Prove that MXNY is a Kite.

#### Unravel

##### New Member
Here is an equivalent statement of your problem

Let M be the midpoint of AB and N be the midpoint of CD

Prove that MXNY is a Kite.
Yeah, cool. So can anyone solve the problem?

#### si2136

##### Well-Known Member
Do you have a diagram which comes with the question?

#### Unravel

##### New Member
Do you have a diagram which comes with the question?
No, is there some detail of the question that's confusing you?

#### Unravel

##### New Member
Surely there must be someone capable enough on BoS to be able to do this question? No?

#### KingOfActing

##### lukewarm mess
Surely there must be someone capable enough on BoS to be able to do this question? No?
I might give it a go tomorrow, I really hate geometry #### Paradoxica

##### -insert title here-
Using geometry theorems, and not coordinate geometry, prove the following:

Suppose the diagonals of the cyclic quadrilateral ABCD intersect at a point G. Draw perpendiculars from G to sides BC and DA, and call these points of intersection as X and Y respectively. Prove that X and Y are symmetric around the line joining the midpoints of AB and CD
Let the midpoints of AB and CD be E and F respectively.

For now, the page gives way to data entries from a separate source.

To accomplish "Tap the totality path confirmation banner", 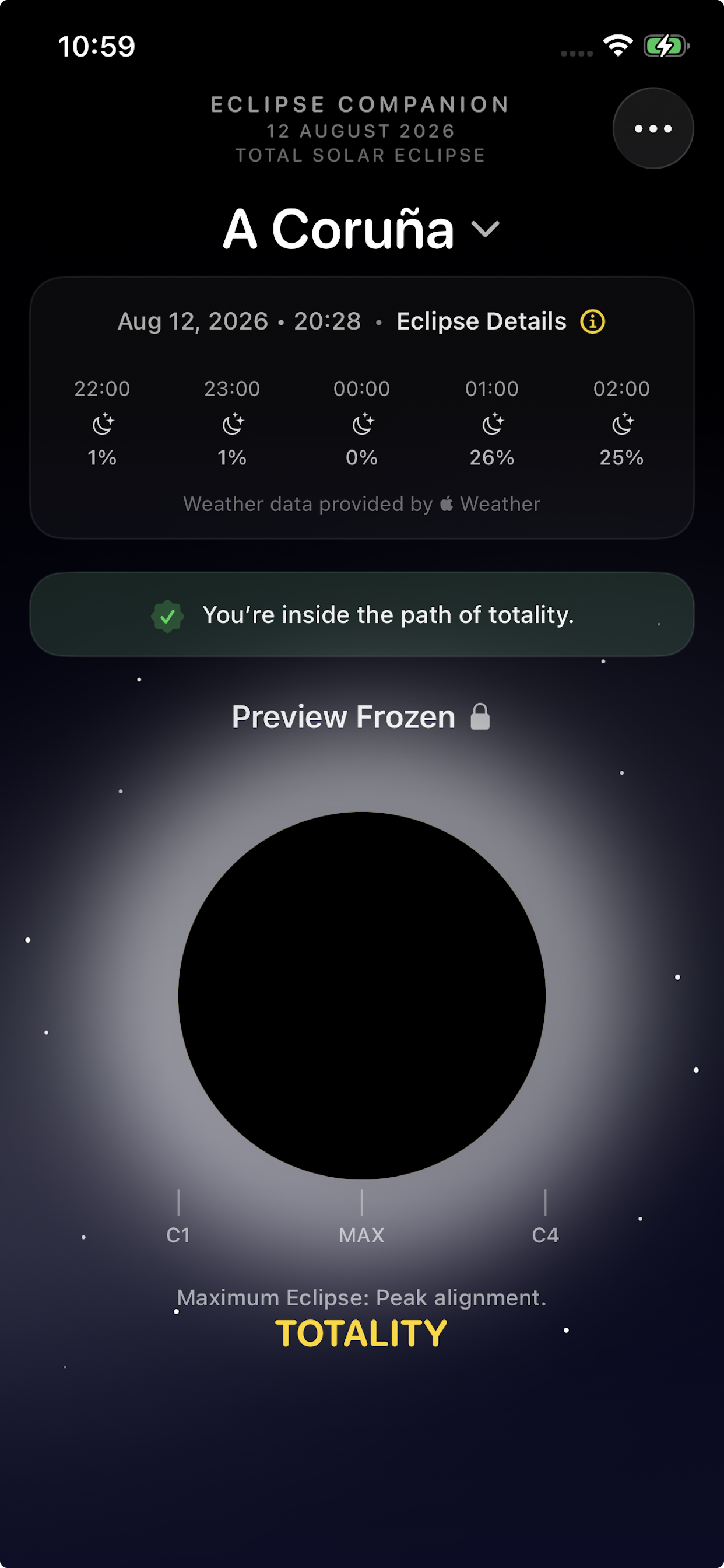I will pos(361,615).
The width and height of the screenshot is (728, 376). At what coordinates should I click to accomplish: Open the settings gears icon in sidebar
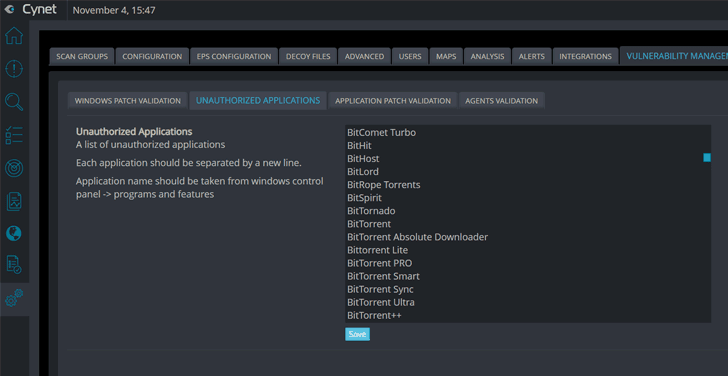click(14, 298)
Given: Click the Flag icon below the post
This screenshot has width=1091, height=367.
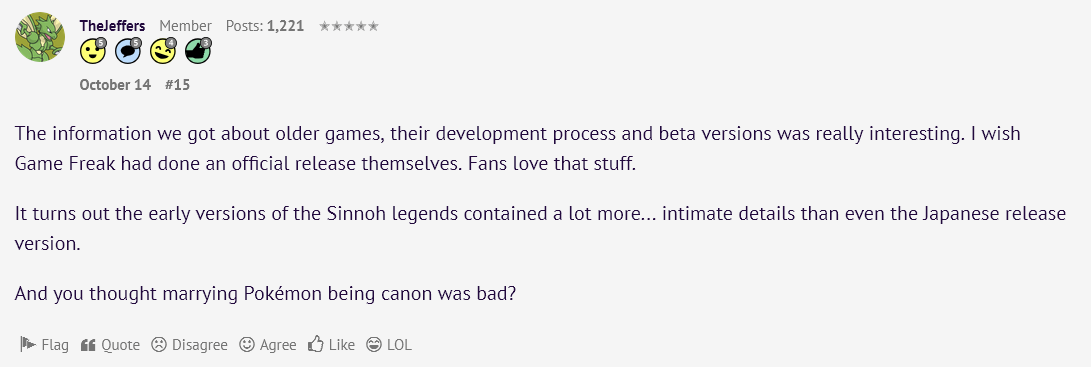Looking at the screenshot, I should 28,344.
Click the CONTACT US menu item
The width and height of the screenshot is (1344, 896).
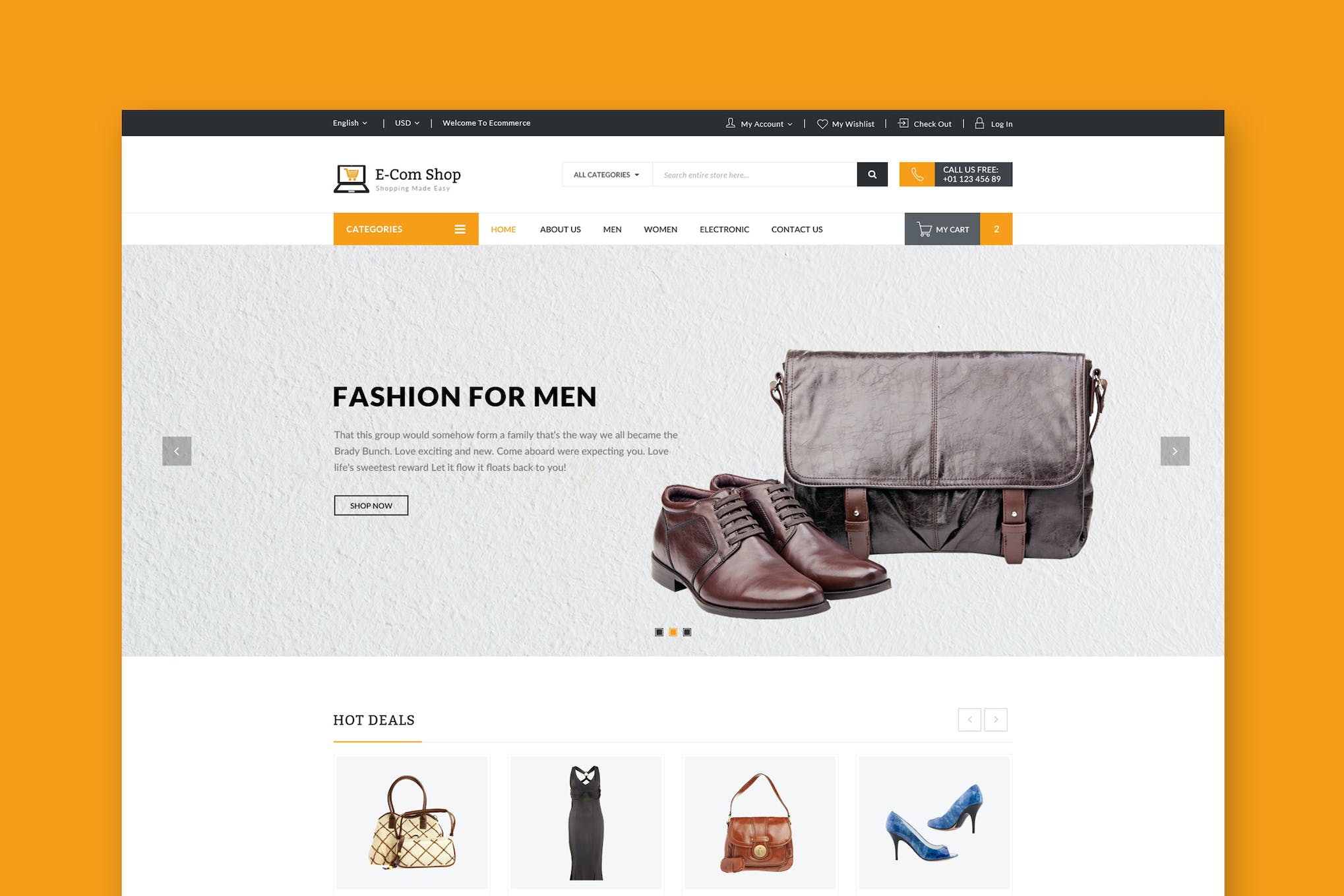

Consider the reflection of G along BC and DA, denoted GX and GY respectively.

By definition, AGDGX and BGCGY form kites.

AEB, DFC, GXGX and GYGY are all collinear.

By Spiral Similarity (or in this special case, Spiral Symmetry), EXFY is also a Kite.

Therefore, X and Y are symmetrical about EF

QED

#### Unravel

##### New Member
Let the midpoints of AB and CD be E and F respectively.

Consider the reflection of G along BC and DA, denoted GX and GY respectively.

By definition, AGDGX and BGCGY form kites.

AEB, DFC, GXGX and GYGY are all collinear.

By Spiral Similarity (or in this special case, Spiral Symmetry), EXFY is also a Kite.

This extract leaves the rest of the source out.